The moment generating function of Poisson random variable $X$ is $$ \begin{eqnarray*} M_X(t) &=& E(e^{tx}) \\ &=& \sum_{x=0}^\infty e^{tx} \frac{e^{-\lambda}\lambda^x}{x!}\\ &=& e^{-\lambda}\sum_{x=0}^\infty \frac{(\lambda e^{t})^x}{x!}\\ &=& e^{-\lambda}\cdot e^{\lambda e^t}\\ &=& e^{\lambda(e^t-1)}, \; t\in R. \end{eqnarray*} $$

Moments of Poisson distribution from MGF

The moments of Poisson distribution can also be obtained from moment generating function.

The $r^{th}$ moment of Poisson random variable is given by

$$ \begin{equation*} \mu_r^\prime=\bigg[\frac{d^r M_X(t)}{dt^r}\bigg]_{t=0}. \end{equation*} $$

Proof

The moment generating function of Poisson distribution is $M_X(t) =e^{\lambda(e^t-1)}$.

Differentiating $M_X(t)$ w.r.t. $t$ $$ \begin{equation}\label{p11} \frac{d M_X(t)}{dt}= e^{\lambda(e^t-1)}(\lambda e^{t}). \end{equation} $$ Putting $t=0$, we get $$ \begin{eqnarray*} \mu_1^\prime &=& \bigg[\frac{d M_X(t)}{dt}\bigg]_{t=0} \\ &=& \bigg[e^{\lambda(e^t-1)}(\lambda e^{t})\bigg]_{t=0}\\ &=& \lambda = \text{ mean }. \end{eqnarray*} $$ Again differentiating \eqref{p11} w.r.t. $t$, we get $$ \begin{equation*} \frac{d^2 M_X(t)}{dt^2}= e^{\lambda(e^t-1)}(\lambda e^{t})+(\lambda e^t)e^{\lambda(e^t-1)}(\lambda e^{t}). \end{equation*} $$ Putting $t=0$, we get $$ \begin{eqnarray*} \mu_2^\prime &=& \bigg[\frac{d^2 M_X(t)}{dt^2}\bigg]_{t=0} \\ &=& \lambda+\lambda^2. \end{eqnarray*} $$ Hence, $$ \begin{equation*} \text{Variance }=\mu_2 = \mu_2^\prime - (\mu_1^\prime)^2=\lambda+\lambda^2-\lambda^2=\lambda. \end{equation*} $$

Characteristics Funtion of Poisson Distribution

The characteristics function of Poisson distribution is $\phi_X(t)=e^{\lambda(e^{it}-1)}, t \in R$.

Proof

The characteristics function of Poisson random variable $X$ is $$ \begin{eqnarray*} \phi_X(t) &=& E(e^{itx}) \\ &=& \sum_{x=0}^\infty e^{itx} \frac{e^{-\lambda}\lambda^x}{x!}\\ &=& e^{-\lambda}\sum_{x=0}^\infty \frac{(\lambda e^{it})^x}{x!}\\ &=& e^{-\lambda}\cdot e^{\lambda e^{it}}\\ &=& e^{\lambda(e^{it}-1)}, \; t\in R. \end{eqnarray*} $$

Probability generating function of Poisson Distribution

The probability generating function of Poisson distribution is $P_X(t)=e^{\lambda(t-1)}$.

Proof

Let $X\sim P(\lambda)$ distribution.
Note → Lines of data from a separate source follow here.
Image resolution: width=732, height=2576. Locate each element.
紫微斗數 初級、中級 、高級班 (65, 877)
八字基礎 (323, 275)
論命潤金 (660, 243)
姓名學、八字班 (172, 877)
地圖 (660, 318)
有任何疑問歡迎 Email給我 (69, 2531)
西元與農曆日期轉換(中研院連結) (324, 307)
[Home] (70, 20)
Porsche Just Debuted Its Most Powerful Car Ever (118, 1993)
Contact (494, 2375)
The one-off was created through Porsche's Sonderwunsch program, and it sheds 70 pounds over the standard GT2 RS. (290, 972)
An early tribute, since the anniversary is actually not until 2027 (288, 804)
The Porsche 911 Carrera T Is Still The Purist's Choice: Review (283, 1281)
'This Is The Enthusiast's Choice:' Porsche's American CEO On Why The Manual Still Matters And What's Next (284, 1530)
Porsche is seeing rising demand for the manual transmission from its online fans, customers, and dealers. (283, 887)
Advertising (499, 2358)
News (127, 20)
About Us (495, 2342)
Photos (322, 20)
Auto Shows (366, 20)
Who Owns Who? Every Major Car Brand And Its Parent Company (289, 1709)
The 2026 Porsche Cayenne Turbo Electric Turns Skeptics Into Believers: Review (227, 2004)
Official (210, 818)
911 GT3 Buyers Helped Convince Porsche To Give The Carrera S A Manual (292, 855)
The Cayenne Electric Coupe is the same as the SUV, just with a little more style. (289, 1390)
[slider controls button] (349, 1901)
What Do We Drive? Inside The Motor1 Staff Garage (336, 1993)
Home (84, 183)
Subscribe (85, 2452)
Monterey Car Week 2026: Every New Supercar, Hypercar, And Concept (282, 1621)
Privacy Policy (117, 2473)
Then the m.g.f. of $X$ is $$ \begin{eqnarray*} P_X(t) &=& E(t^x) \\ &=& \sum_{x=0}^\infty t^x \frac{e^{-\lambda}\lambda^x}{x!}\\ &=& e^{-\lambda}\sum_{x=0}^\infty \frac{(\lambda t)^x}{x!}\\ &=& e^{-\lambda}\cdot e^{\lambda t}\\ &=& e^{\lambda(t-1)}. \end{eqnarray*} $$

Additive Property of Poisson Distribution

The sum of two independent Poisson variates is also a Poisson variate.

That is, if $X_1$ and $X_2$ are two independent Poisson variate with parameters $\lambda_1$ and $\lambda_2$ respectively then $X_1+X_2 \sim P(\lambda_1+\lambda_2)$.

Proof

Let $X_1$ and $X_2$ be two independent Poisson variate with parameters $\lambda_1$ and $\lambda_2$ respectively.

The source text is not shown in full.